Task — With the pictures omitted, set down exactly the lines from the one that contains "[Bitget Wallet, a" through the last line of the data.

*** Excerpted records Section Begins ***

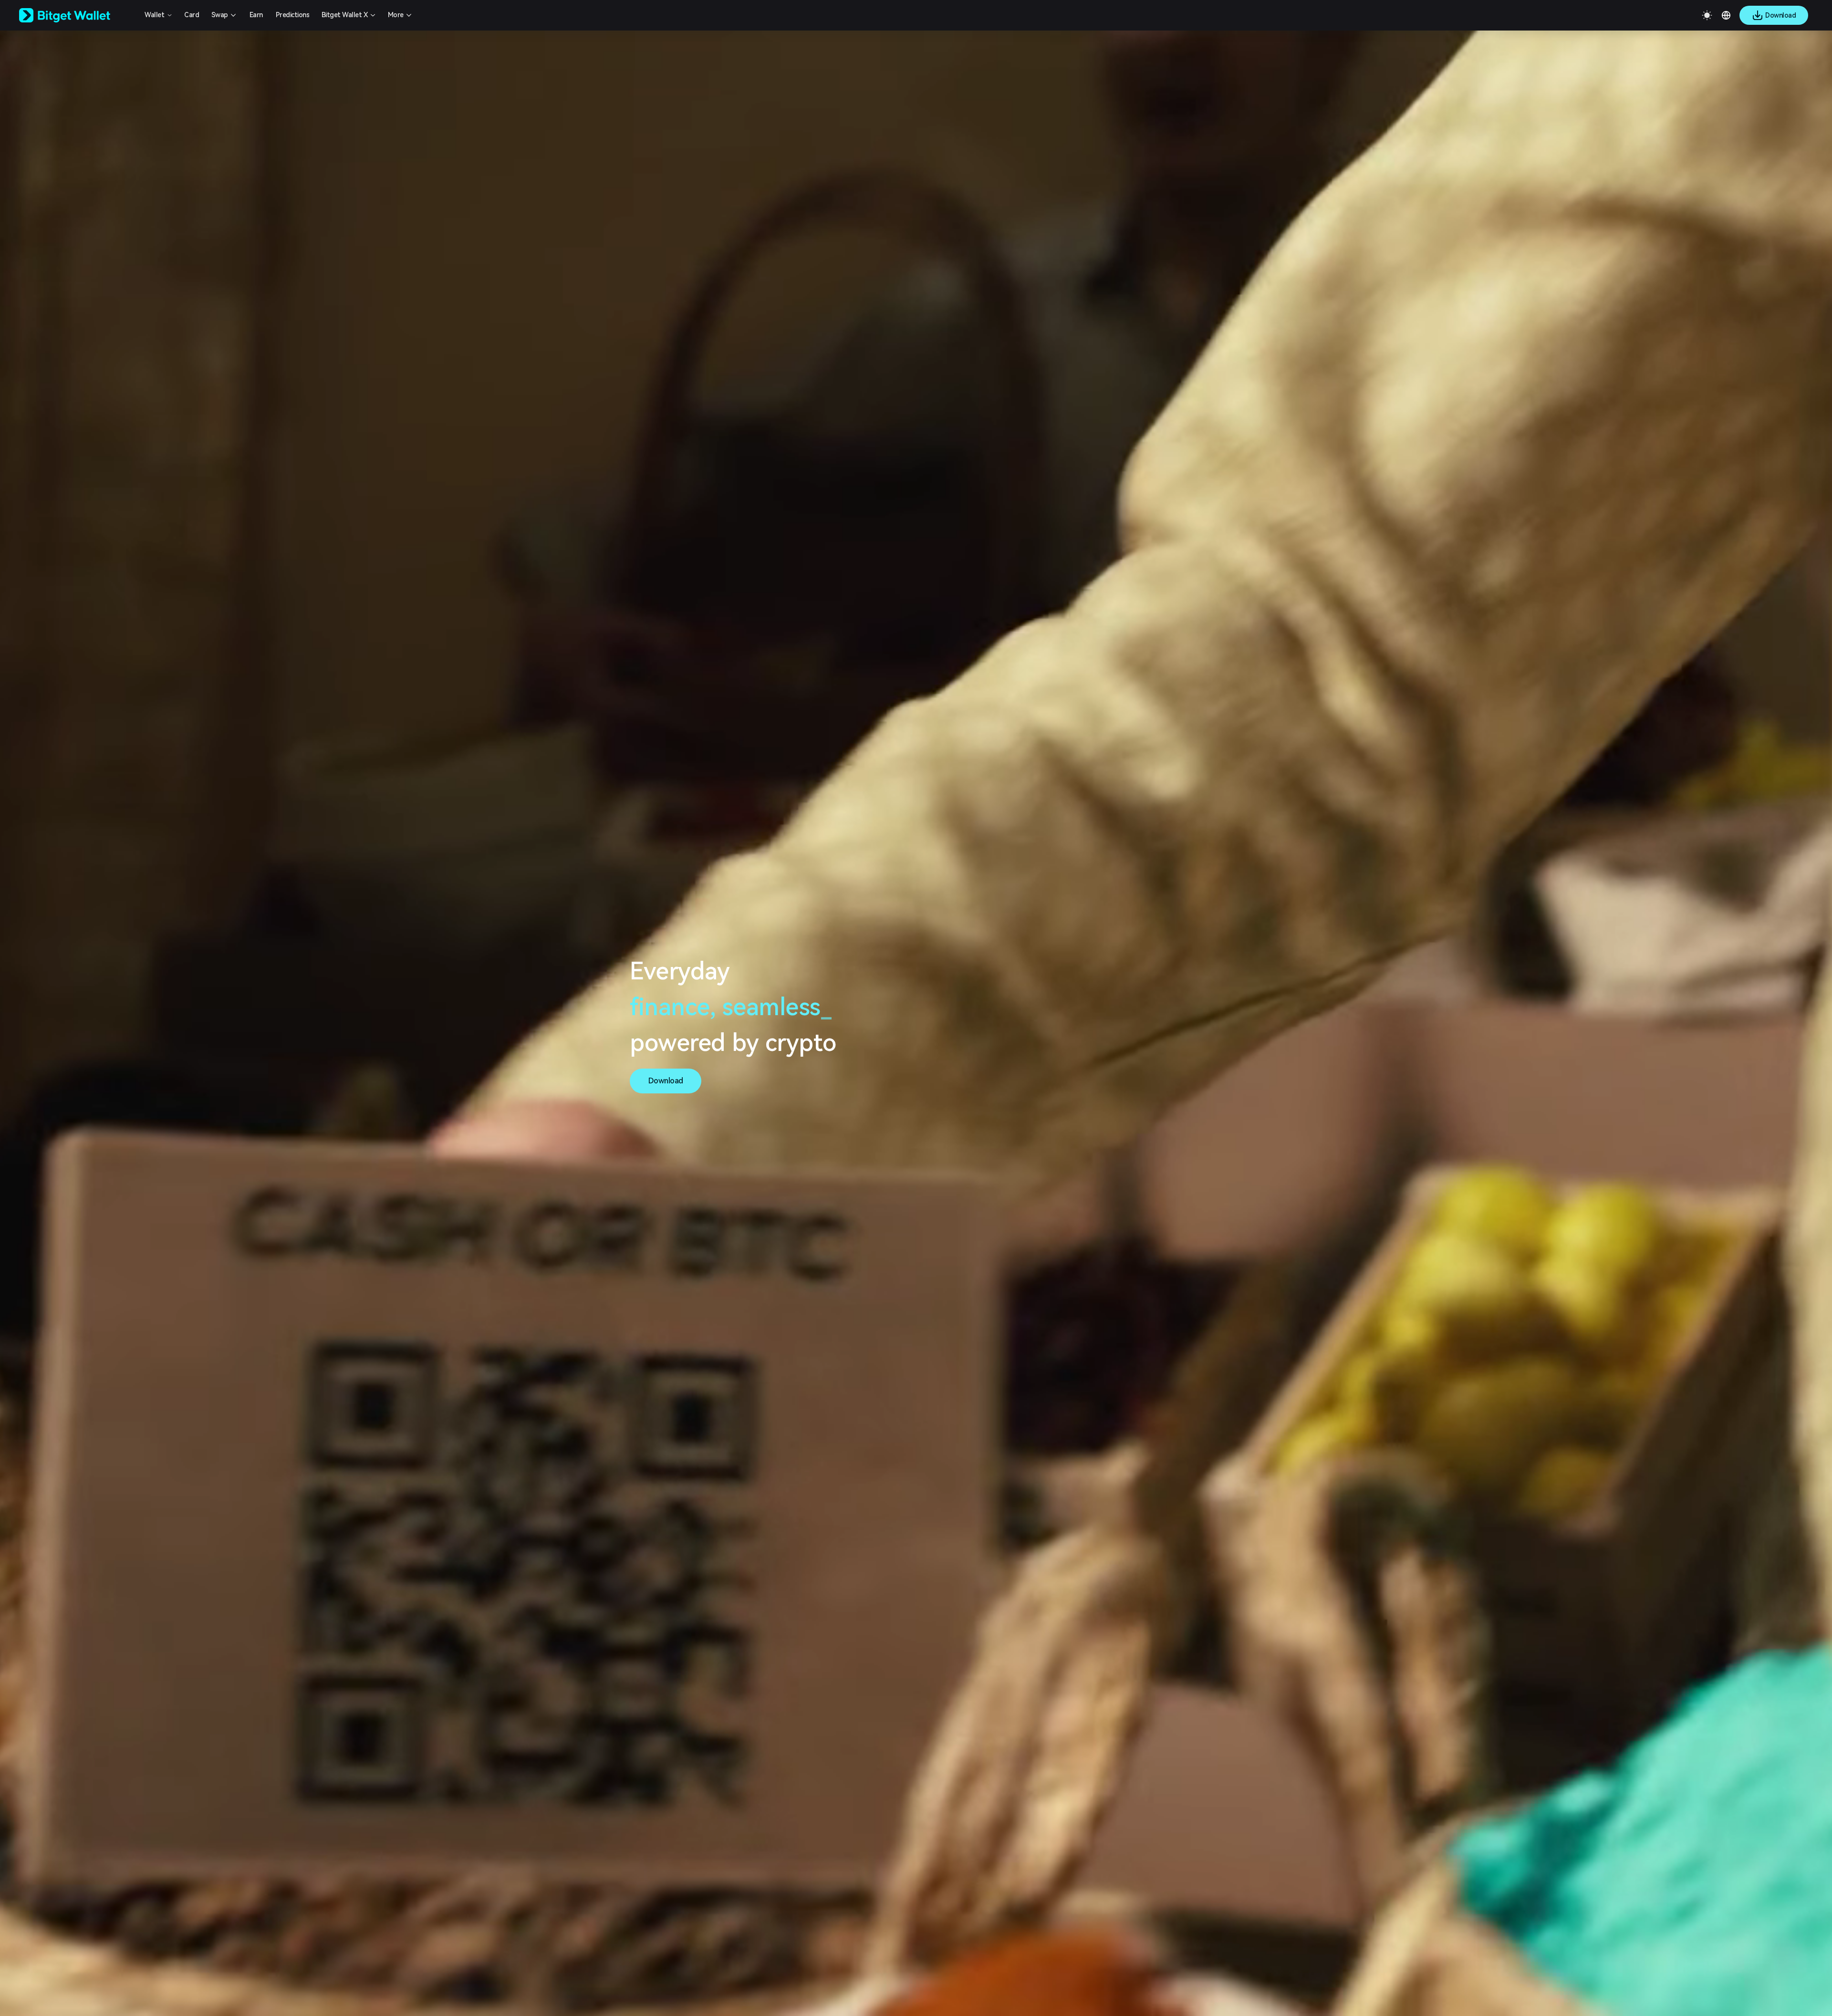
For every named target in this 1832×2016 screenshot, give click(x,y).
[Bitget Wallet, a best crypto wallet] (77, 15)
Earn (256, 15)
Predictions (293, 15)
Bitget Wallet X (345, 15)
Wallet (154, 15)
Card (191, 15)
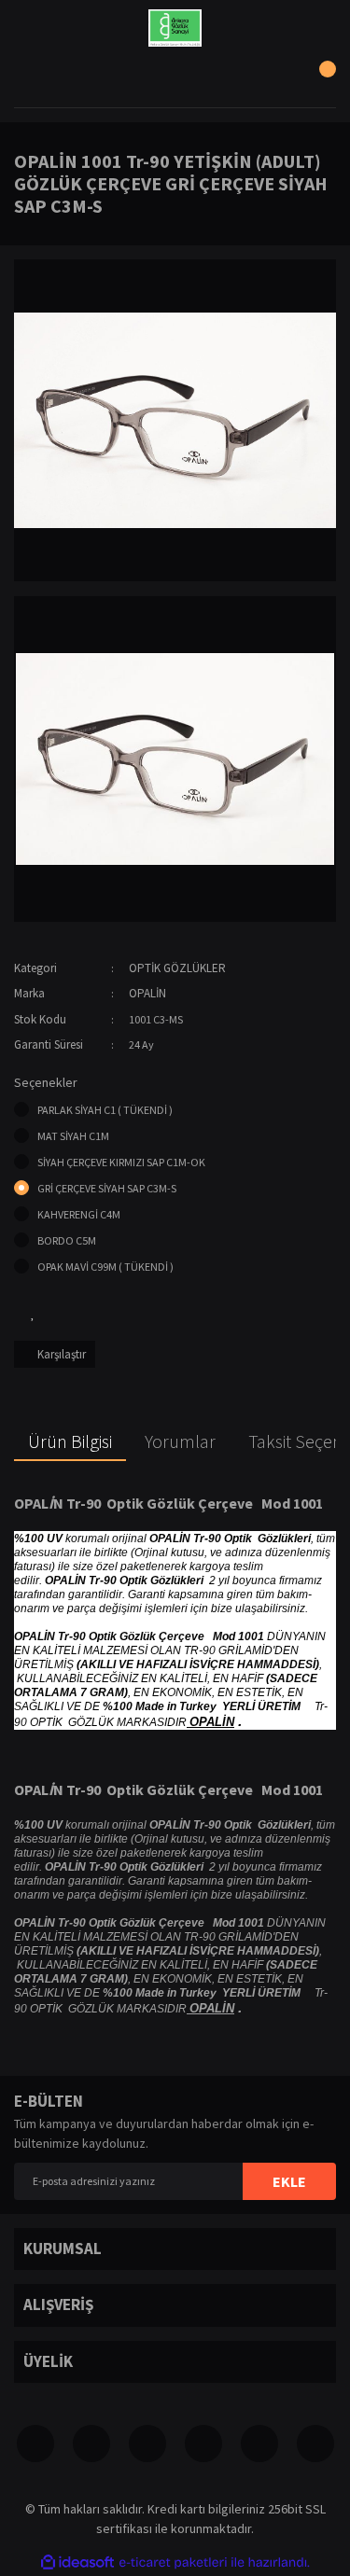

*** Excerpted records Section Ends ***

Output of the task —
[Bitget Wallet, a best crypto wallet] (77, 15)
Earn (256, 15)
Predictions (293, 15)
Bitget Wallet X (345, 15)
Wallet (154, 15)
Card (191, 15)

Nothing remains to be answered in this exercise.